Why Isn’t WhatsApp HIPAA Compliant?
First, it is important to point out that no software platform or messaging app can be truly HIPAA compliant, because HIPAA compliance is not about software. It is about users. Software can support HIPAA compliance and incorporate all the necessary safeguards to ensure the confidentiality, integrity, and availability of ePHI, but those controls can easily be undone by users.
HIPAA does not demand that encryption is used. Provided an alternate, equivalent measure is implemented in its place, encryption is not required. Since WhatsApp now includes end-to-end encryption, this aspect of HIPAA is satisfied.

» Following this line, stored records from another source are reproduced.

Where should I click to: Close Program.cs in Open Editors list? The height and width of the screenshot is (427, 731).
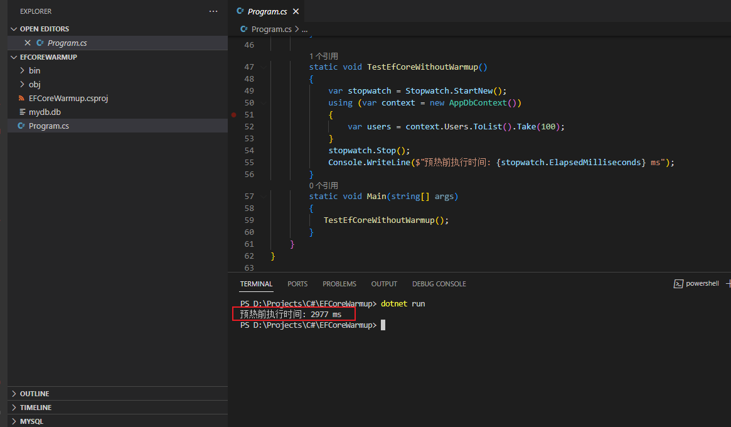tap(27, 43)
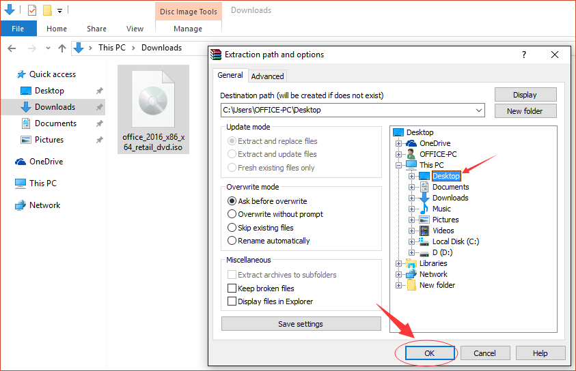Image resolution: width=576 pixels, height=371 pixels.
Task: Click the OK button to start extraction
Action: [x=430, y=353]

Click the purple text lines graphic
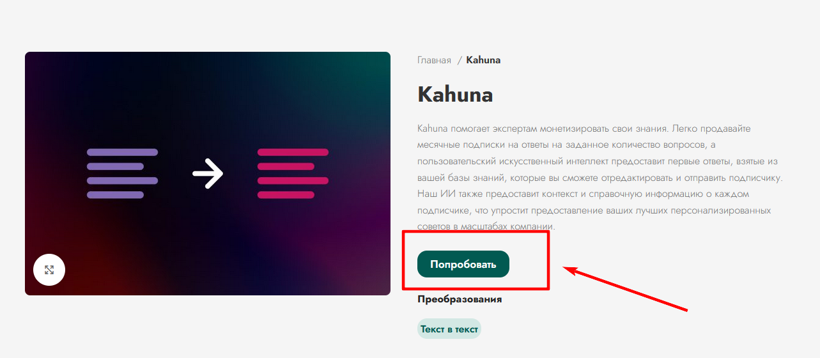tap(122, 173)
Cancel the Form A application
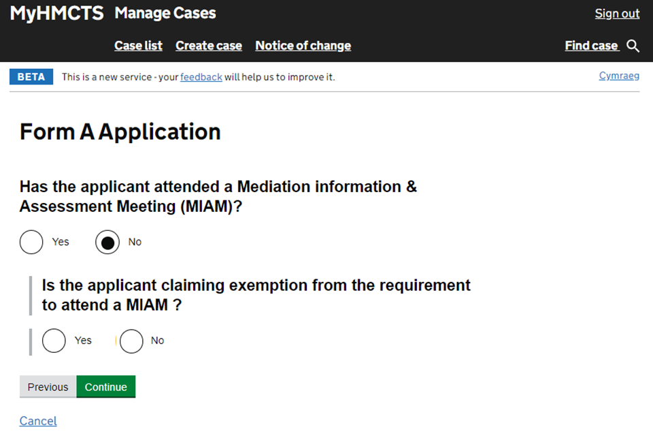This screenshot has height=436, width=653. pos(38,421)
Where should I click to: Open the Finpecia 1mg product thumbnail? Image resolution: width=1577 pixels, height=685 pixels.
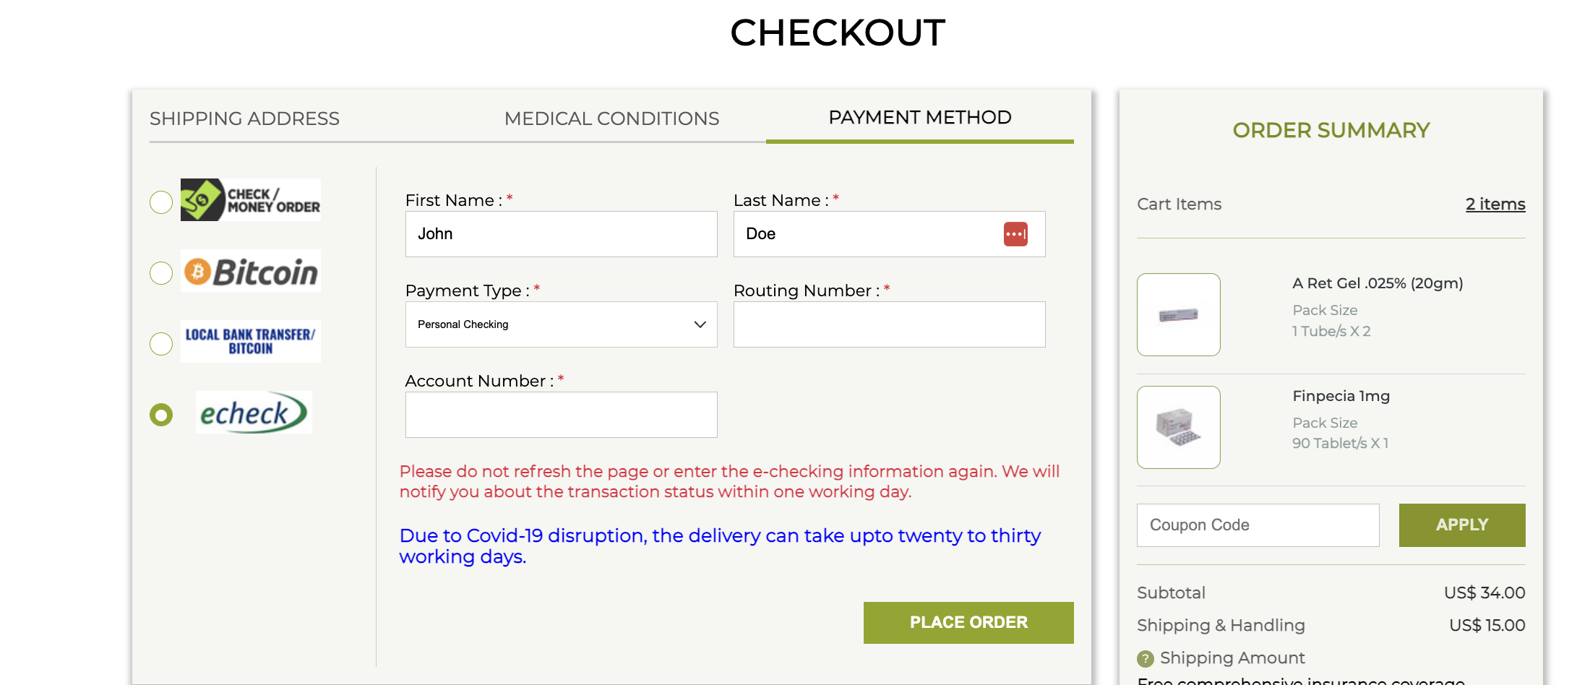(1178, 427)
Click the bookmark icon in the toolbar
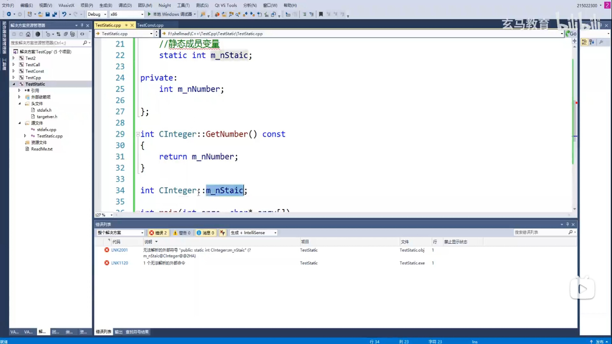Viewport: 612px width, 344px height. tap(321, 14)
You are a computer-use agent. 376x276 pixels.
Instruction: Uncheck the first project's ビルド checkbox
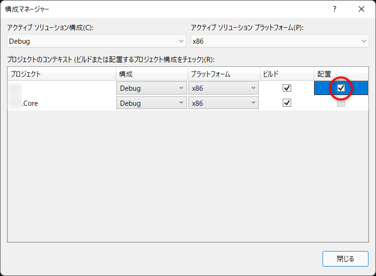click(x=287, y=88)
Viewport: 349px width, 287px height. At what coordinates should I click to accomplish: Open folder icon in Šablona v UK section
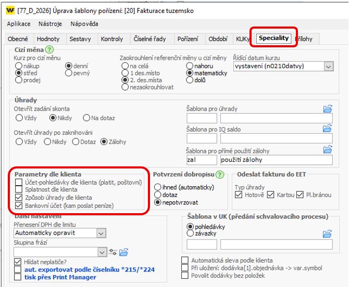coord(327,234)
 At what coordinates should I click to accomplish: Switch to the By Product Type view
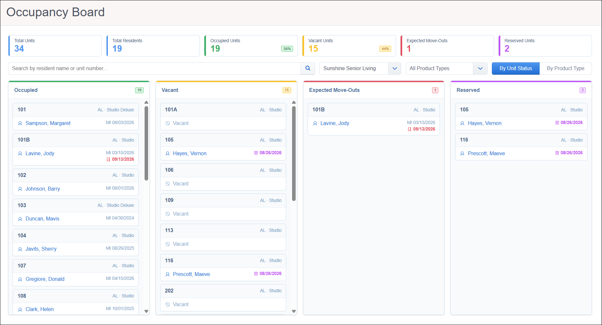566,69
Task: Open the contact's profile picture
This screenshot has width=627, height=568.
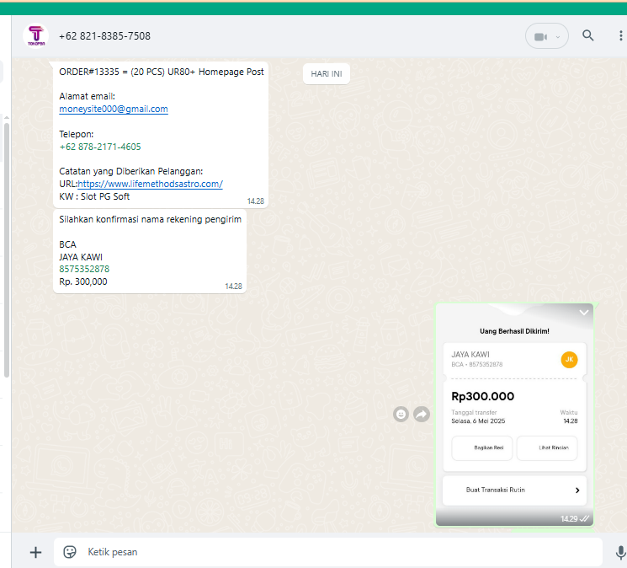Action: click(x=36, y=36)
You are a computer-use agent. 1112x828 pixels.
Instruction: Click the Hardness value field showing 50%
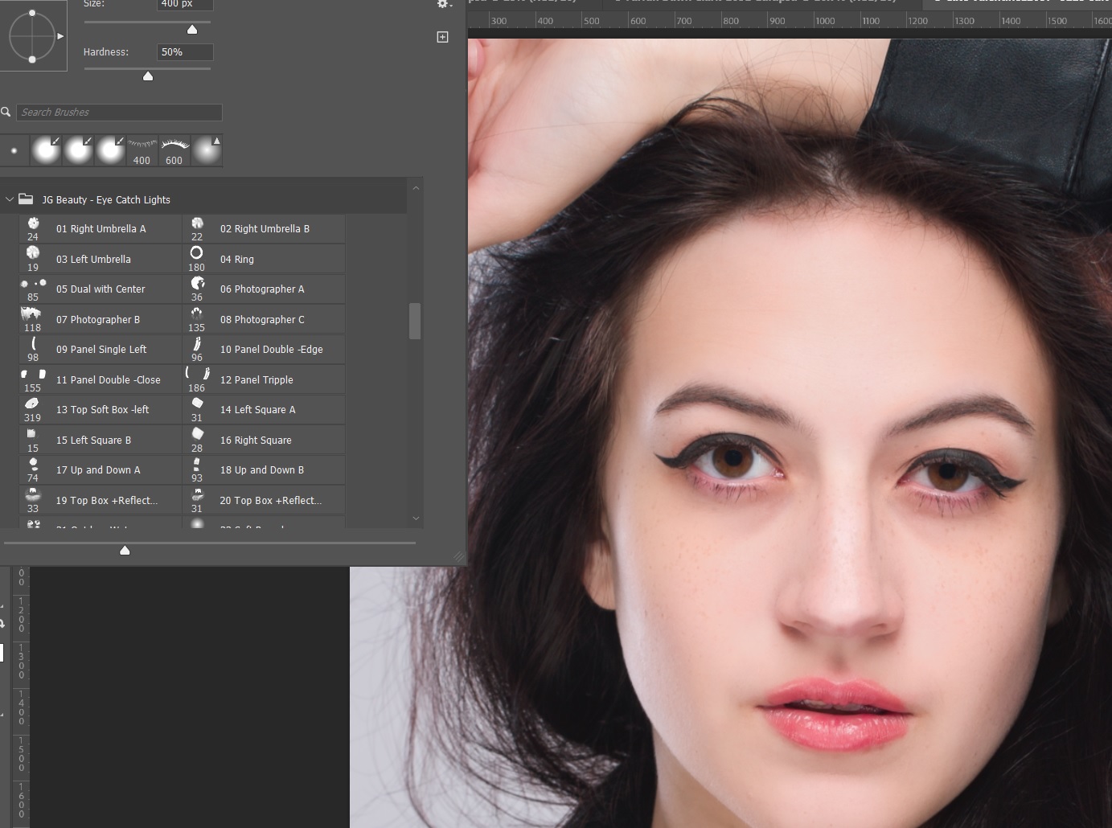click(x=184, y=52)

HIPAA also requires access controls to be implemented – See 45 CFR § 164.312(a)(1). This is one area where WhatsApp is not HIPAA compliant. If WhatsApp is installed on a smartphone, anyone with access to that smartphone will be able to view the messages in the user’s WhatsApp account, without the need to enter in any usernames and passwords. That means any ePHI included in saved conversations would be accessible. Additional security controls may be installed on a smartphone to authenticate users before the device can be accessed, but even when those controls have been applied, notifications about new messages can often be seen without opening the App or unlocking the device.

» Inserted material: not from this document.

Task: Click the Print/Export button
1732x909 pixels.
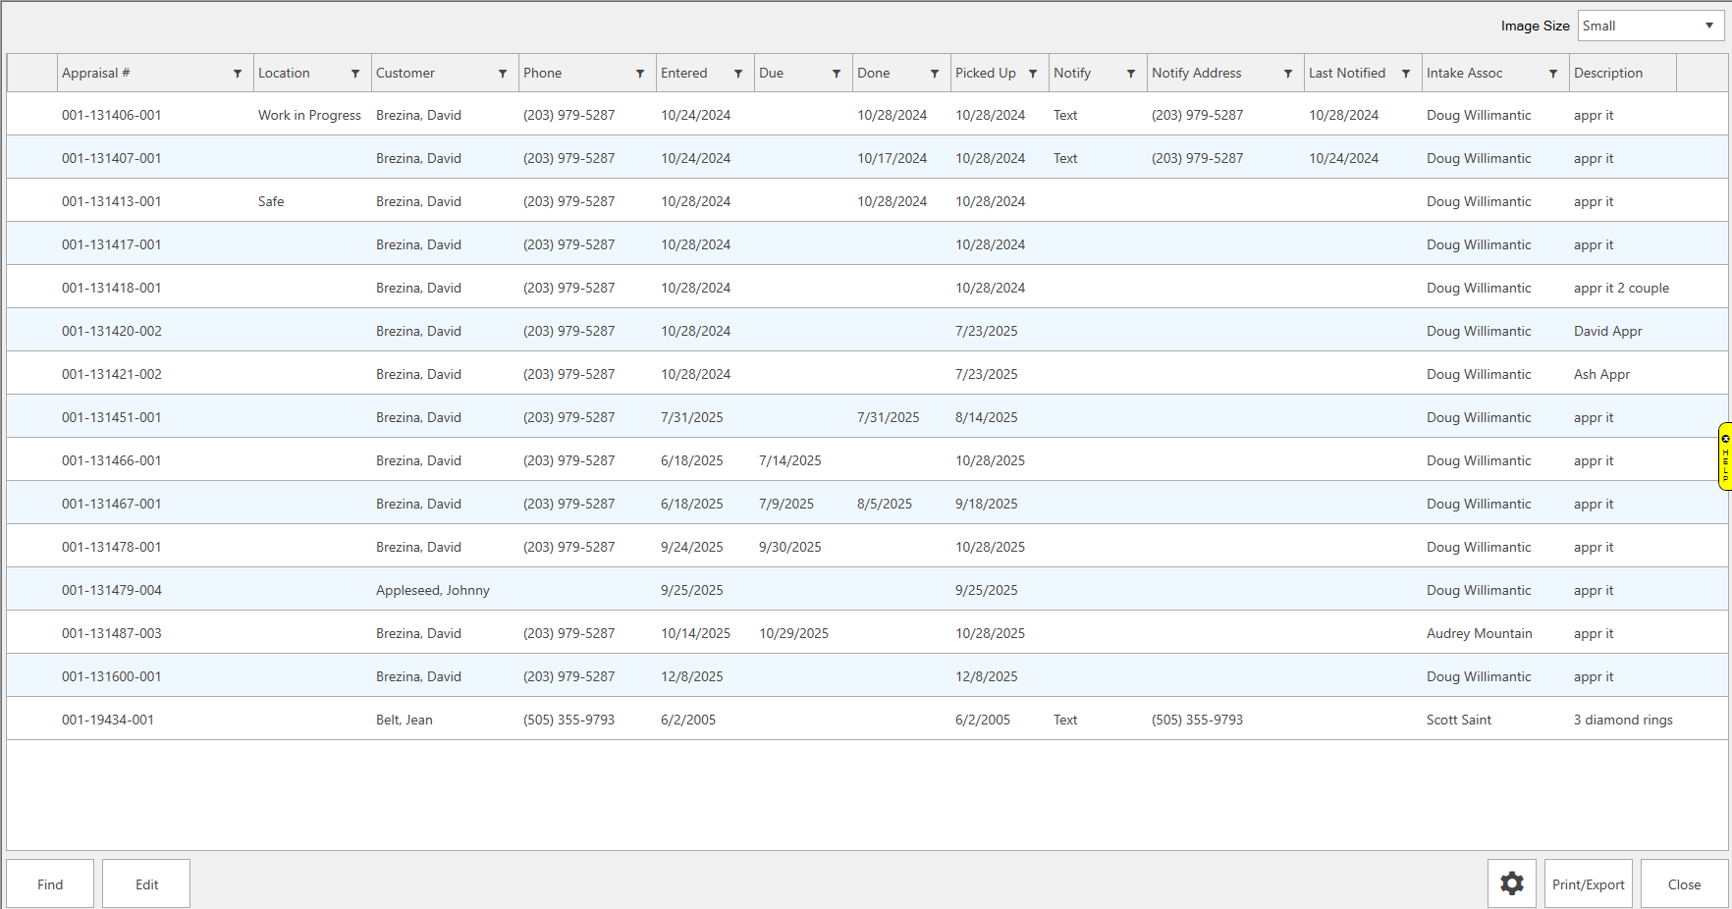Action: (x=1588, y=884)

HIPAA also requires audit controls – See 45 CFR § 164.312(b). This is another area where WhatsApp is not HIPAA compliant. Messages and attachments are saved to the device, although they can easily be deleted. WhatsApp does not retain a record of messages that have been delivered. That would mean that all data in the account would need to be backed up and retained. Currently, if you switch phones, your account will be preserved, but your messages will not.

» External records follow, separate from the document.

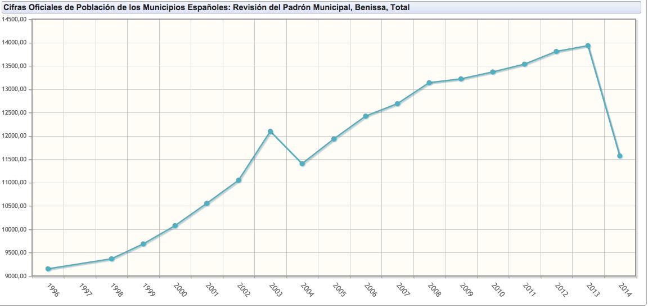Click the 1997 x-axis year label
This screenshot has width=648, height=308.
[86, 289]
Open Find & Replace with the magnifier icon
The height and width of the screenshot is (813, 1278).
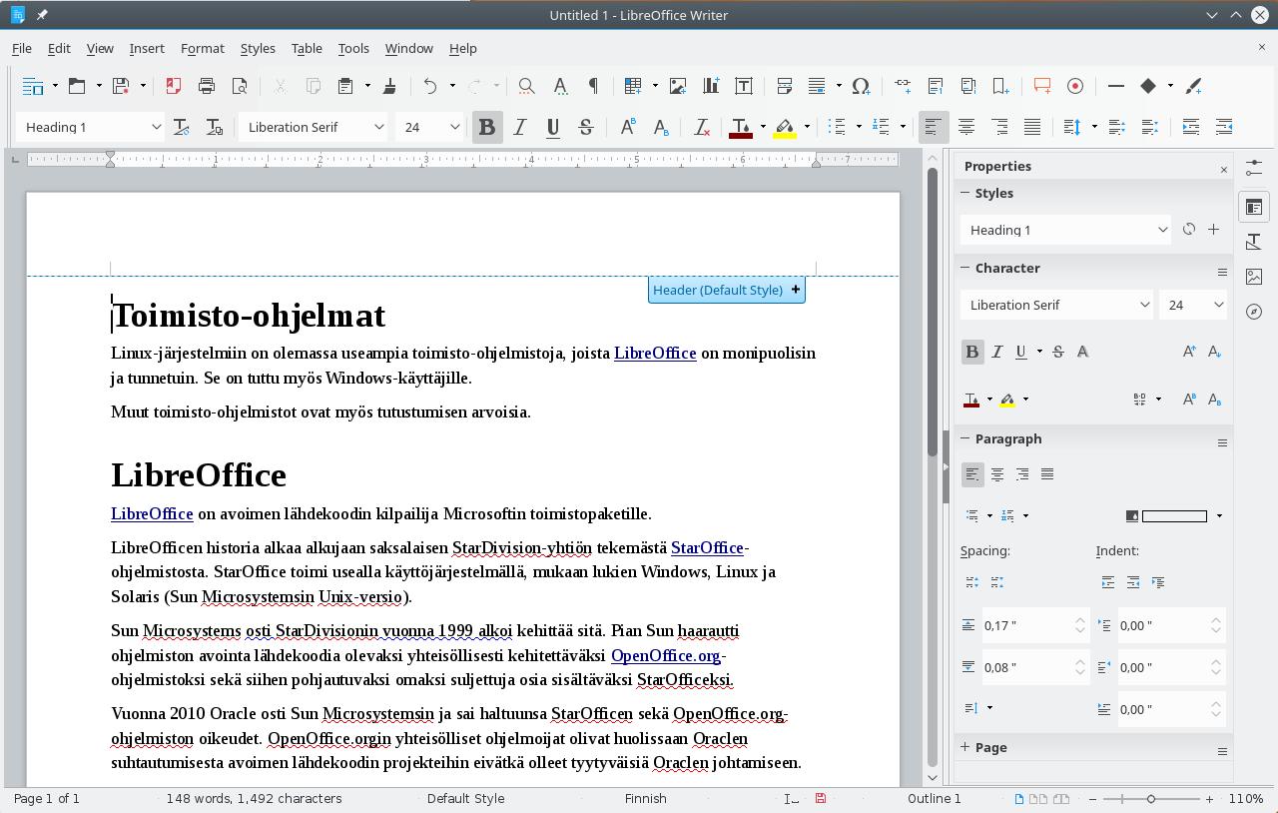[x=526, y=86]
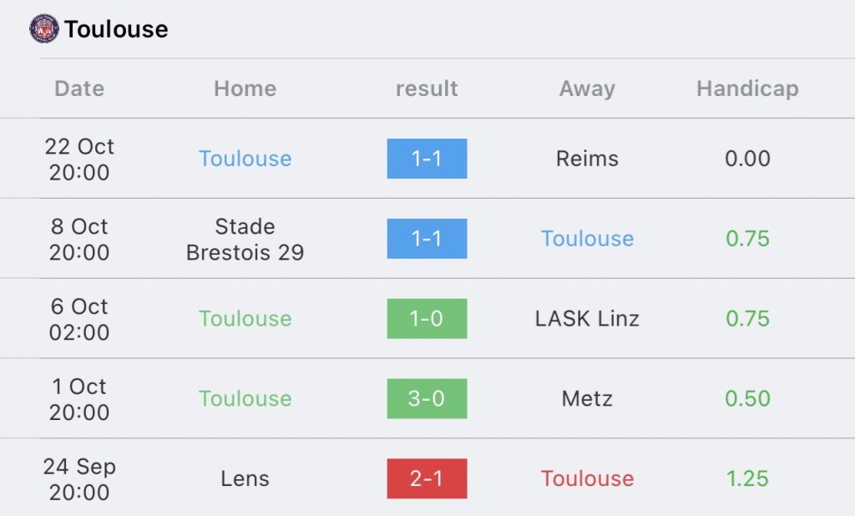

Then there is the issue of what happens to ePHI in a WhatsApp account on a personal device after the user leaves the company. Controls would need to be incorporated to ensure all messages containing ePHI are permanently erased. That would be a logistical nightmare for any covered entity, as it could not be performed remotely, finding messages would be next to impossible, and users would likely object to their WhatsApp being deleted.
There is some debate about whether a business associate agreement would need to be signed with WhatsApp. Since all data transmitted through WhatsApp is sent through an encrypted tunnel, WhatsApp could be considered to be a mere conduit for information. As such, a business associate agreement would not be required. Some companies that provide messaging services have access to the key to decrypt data sent in encrypted messages, and will comply with law enforcement requests and divulge information if they receive a subpoena, court order, or search warrant.
While WhatsApp will comply with such requests, the terms and conditions state that access to the content of messages will not be provided to law enforcement, only basic account details. WhatsApp says the information that would be disclosed, “May include “about” information, profile photos, group information, and address book, if available. WhatsApp does not store messages once they are delivered or transaction logs of such delivered messages, and undelivered messages are deleted from our servers after 30 days.” However, what is unclear is whether WhatsApp holds a key to unlock the encryption, and whether messages could be accessed. Were that to be the case, a business associate agreement would likely be required.
So, is WhatsApp HIPAA compliant? In its current form no. When it comes to WhatsApp and HIPAA compliance, the service cannot be used to send ePHI without risking violating HIPAA Rules. For general communication, or for sending de-identified PHI, WhatsApp could be used by healthcare professionals.